Cóż to za ogromne poświęcenie? Potem Abraham otrzymuje instrukcje: idź do miejsca, które Ci wskaże, na jednej z gór złożysz swego syna w ofierze. Innymi słowy Abraham nie wie, gdzie idzie i tak naprawdę nie wie, w jakim celu będzie musiał zrobić to, co musi, ale czyni to, bez żadnych sprzeciwów, bo wie, że Jahweh wie, co robi. Wiecie, że możecie tego w pełni nie rozumieć? Abraham czekał wiele, wiele, wiele lat na spełnieniu się obietnicy Jahweh, że będzie miał potomstwo. I kiedy to się w pełni spełniło i gdy Sara poczęła chłopca to w osobie Izaaka wypełniła się przysięga Jahweh. I teraz, teraz Abraham ma utracić tego, na którego czekał całe swe życie. Był już starym człowiekiem, ale mimo ogromnego rozgoryczenia poszedł, wtedy na tą górę, a jedyne, co posiadał to wiarę. Wiarę, czy wiecie, co ma jedyne znaczenie u Jahweh? Wiecie, jakimi pieniędzmi można załatwiać swoje sprawy w niebie? WIARA to Jahweh ceni. Abraham idzie do kraju Moria, a wiemy z kart historii i ewangelii o Jahuszua (Jezusie), że to wszystko zapętliło się. Co mam na myśli? Kraj Moria tam, gdzie zginąć miał Izaak, umarł inny Syn. Nasz Mesjasz. 

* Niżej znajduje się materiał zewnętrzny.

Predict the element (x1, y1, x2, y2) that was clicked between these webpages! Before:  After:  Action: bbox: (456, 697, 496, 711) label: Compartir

Idź weź swego syna, po prostu idź ja Ci dam następne Instrukcje. 

Wstał tedy Abraham wczesnym rankiem, osiodłał osła swego i wziął z sobą dwóch ze sług swoich i syna swego Izaaka, a narąbawszy drewna na całopalenie, wstał i poszedł na miejsce, o którym mu powiedział Jahweh. Drwa, drewno, kiedy czytacie w Biblii o drwach to symbolizuje krzyż, bo Syn Boży zostanie ukrzyżowany na drzewie (krzyżu). Więc widzicie te wskazówki te połączenia, co Jahuszua (Jezus) może uczynić i wiecie co? 
Dzisiejsi Żydzi nie mają pojęcia, co to może znaczyć. Módlmy się za nich, a Ci z Was, którzy macie taką możliwość opowiedzcie tą historię tym, którzy jej nie znają.
 I tutaj jest wyłożona tajemnica.
 Więc Abraham dotarł na miejsce.

„Trzeciego dnia podniósł Abraham oczy swoje i ujrzał z daleka to miejsce. Wtedy rzekł Abraham do sług swoich: Zostańcie tutaj z osłem, a ja i chłopiec pójdziemy tam, a gdy się pomodlimy, wrócimy do was.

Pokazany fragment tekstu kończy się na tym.